- **TASK REQUIREMENTS**
Could you write out, word for word, only the lines from the one containing "You are a computer-use" through the last line of the data below?

+++

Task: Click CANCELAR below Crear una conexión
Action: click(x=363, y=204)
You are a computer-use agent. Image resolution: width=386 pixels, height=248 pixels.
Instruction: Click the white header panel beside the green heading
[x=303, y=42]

+++

- **COMPLETED EXERCISE**
You are a computer-use agent. Image resolution: width=386 pixels, height=248 pixels.
Instruction: Click the white header panel beside the green heading
[x=303, y=42]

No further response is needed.